5. Lorsque le rendez-vous ne peut être obtenu qu'en se connectant au site internet de la préfecture, il résulte de ce qui a été dit au point 3 que, si l'étranger établit qu'il n'a pu obtenir une date de rendez-vous, malgré plusieurs tentatives n'ayant pas été effectuées la même semaine, il peut demander au juge des référés, saisi sur le fondement de l'article L. 521-3 du code de justice administrative, d'enjoindre au préfet de lui communiquer, dans un délai qu'il fixe, une date de rendez-vous. Il appartient alors au juge des référés d'apprécier et de motiver l'urgence compte tenu de l'incidence immédiate du dysfonctionnement sur la situation concrète de l'intéressé. La condition d'urgence est ainsi en principe constatée dans le cas d'une demande de renouvellement d'un titre de séjour. Dans les autres cas, il appartient au requérant de justifier de circonstances particulières caractérisant la nécessité pour lui d'obtenir rapidement ce rendez-vous. Si la situation de l'étranger le justifie, le juge peut préciser le délai maximal dans lequel celui-ci doit avoir lieu. Il fixe un délai bref en cas d'urgence particulière.

6. En l'espèce, d'une part, il ressort des pièces versées au dossier que le requérant établit être confronté depuis juin 2024, malgré les tentatives de régularisation de sa situation administrative, à l'impossibilité de solliciter une demande de renouvellement de son titre de séjour par les canaux dédiés, son compte ANEF étant bloqué en raison de l'absence de de date de délivrance de la précédente carte de séjour dont il est en possession. M. B se trouve désormais en situation irrégulière alors qu'il a effectué les diligences requises pour solliciter, dans les délais, sa demande de renouvellement de carte de séjour. Par suite, la condition d'urgence posée par les dispositions précitées de l'article L. 521-3 du code de justice administrative doit être regardée comme satisfaite, la préfète de l'Essonne, qui n'a pas produit d'observations en défense, n'invoquant aucun élément pour remettre la présomption d'urgence. En outre, la mesure demandée ne fait obstacle à l'exécution d'aucune décision administrative et ne se heurte à aucune contestation sérieuse.
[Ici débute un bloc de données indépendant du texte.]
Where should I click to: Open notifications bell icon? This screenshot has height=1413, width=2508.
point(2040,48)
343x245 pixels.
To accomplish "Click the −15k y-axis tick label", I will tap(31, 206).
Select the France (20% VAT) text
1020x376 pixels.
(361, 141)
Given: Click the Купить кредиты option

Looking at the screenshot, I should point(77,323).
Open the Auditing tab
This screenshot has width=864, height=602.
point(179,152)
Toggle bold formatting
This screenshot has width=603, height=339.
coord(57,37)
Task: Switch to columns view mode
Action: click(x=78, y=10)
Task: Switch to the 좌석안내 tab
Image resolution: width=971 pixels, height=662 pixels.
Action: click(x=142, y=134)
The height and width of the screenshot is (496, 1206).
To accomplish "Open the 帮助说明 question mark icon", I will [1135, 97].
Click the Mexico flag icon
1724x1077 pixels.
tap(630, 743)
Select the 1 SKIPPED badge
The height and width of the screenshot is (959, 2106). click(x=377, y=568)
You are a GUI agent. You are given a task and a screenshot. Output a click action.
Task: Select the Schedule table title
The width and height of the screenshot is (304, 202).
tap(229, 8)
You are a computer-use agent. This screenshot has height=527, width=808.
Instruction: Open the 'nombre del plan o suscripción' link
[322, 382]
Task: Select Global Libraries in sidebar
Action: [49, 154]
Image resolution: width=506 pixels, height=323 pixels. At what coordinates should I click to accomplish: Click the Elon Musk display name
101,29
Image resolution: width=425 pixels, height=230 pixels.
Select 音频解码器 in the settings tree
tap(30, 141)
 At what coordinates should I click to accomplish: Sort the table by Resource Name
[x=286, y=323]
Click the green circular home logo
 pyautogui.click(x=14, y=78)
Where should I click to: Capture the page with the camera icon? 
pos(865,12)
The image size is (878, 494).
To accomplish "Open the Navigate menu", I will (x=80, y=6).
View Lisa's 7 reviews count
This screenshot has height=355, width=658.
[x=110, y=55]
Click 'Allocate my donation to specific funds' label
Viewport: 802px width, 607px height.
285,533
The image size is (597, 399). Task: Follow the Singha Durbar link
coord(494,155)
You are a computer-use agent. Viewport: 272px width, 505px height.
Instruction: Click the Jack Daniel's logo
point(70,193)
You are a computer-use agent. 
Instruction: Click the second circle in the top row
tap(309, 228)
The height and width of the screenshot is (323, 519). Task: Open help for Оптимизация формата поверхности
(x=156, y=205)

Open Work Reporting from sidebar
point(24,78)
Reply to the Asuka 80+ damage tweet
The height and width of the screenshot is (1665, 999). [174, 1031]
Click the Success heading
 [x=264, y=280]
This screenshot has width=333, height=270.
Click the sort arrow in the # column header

7. Il y a lieu, dans ces conditions, d'enjoindre à la préfète de l'Essonne de convoquer M. B à un rendez-vous en préfecture, afin qu'il puisse déposer sa demande de renouvellement de carte de séjour et de lui délivrer un récépissé si le dossier déposé est complet. Il y a lieu de prescrire l'exécution de cette mesure dans un délai d'un mois à compter de la notification de la présente ordonnance. Il n'y a pas lieu, en revanche, d'assortir cette injonction d'une astreinte.

8. Dans les circonstances de l'espèce, il y a lieu de mettre à la charge de l'Etat une somme de 800 euros à verser à M. B au titre de l'article L. 761-1 du code de justice administrative.

O R D O N N E:

Article 1er : Il est enjoint à la préfète de l'Essonne de convoquer M. B à un rendez-vous afin qu'il puisse déposer sa demande de renouvellement de titre de séjour et de lui délivrer, si le dossier est complet, un récépissé, dans un délai d'un mois à compter de la notification de la présente ordonnance.

Article 2 : L'Etat versera à M. B une somme de 800 euros au titre de l'article L. 761-1 du code de justice administrative.

Article 3 : le surplus des conclusions de la requête est rejeté.

Article 4 : La présente ordonnance sera notifiée à M. A B, à la préfète de l'Essonne et au ministre de l'intérieur et des outre-mer.

Fait à Versailles, le 11 septembre 2024.

Le juge des référés,

signé

R. Féral

La République mande et ordonne au ministre de l'intérieur et des outre-mer en ce qui le concerne ou à tous commissaires de justice à ce requis en ce qui concerne les voies de droit commun contre les parties privées, de pourvoir à l'exécution de la présente décision.